The problem is that by their nature, the bulb and reflector start to get very hot as soon as the light turns on. By the time I get home each day some of the plants outside the aquarium have nearly dried out already. To solve dryign out the first thing I guess I should do is get a big tray for everything outside the tank, but that still leaves the issue of excessive heat, both from the light itself being absorbed and re-emitted and also radiative heat from the bulb.

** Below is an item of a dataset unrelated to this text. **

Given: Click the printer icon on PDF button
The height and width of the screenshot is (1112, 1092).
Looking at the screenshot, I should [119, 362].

I know I can solve the problem by going out and spending $100 on a new cooled reflector, but I don't really want to invest in something that expensive for just a side hobby. I would ideally like to convert this reflector into something better without much cash investment. I have tried taping a piece of plexi to the reflector and it works for a bit, but the hot sides of the reflector are very hot and the adhesive quickly melts once the light is on for a couple hours.

First thing I need to try is moving the thing away from the wall, that should let a little more heat escape to that side.

The main tip I like so far is trying to find an aluminum mailbox and cut a hole in the side for a fixture, but those are nearly as expensive as a reflector! I will keep an eye out at the thrift store, but I decided to come here and see if anyone has any experience with HID's and carnivorous plants, or even if you have ideas for keeping the heat up and away from the plants.
By Benurmanii
Posts:  2000
Joined:  Fri Aug 07, 2015 4:34 pm
#250930
I don't know how well this would work since High Pressure Sodium bulbs get super hot, but I know I can keep the hot air off my T5HO bulbs (which do get decently hot) by placing a fan at a slight angle along the bulbs (so the fan is not quite parallel, blows against the bulbs, keeping the hot air away from my plants).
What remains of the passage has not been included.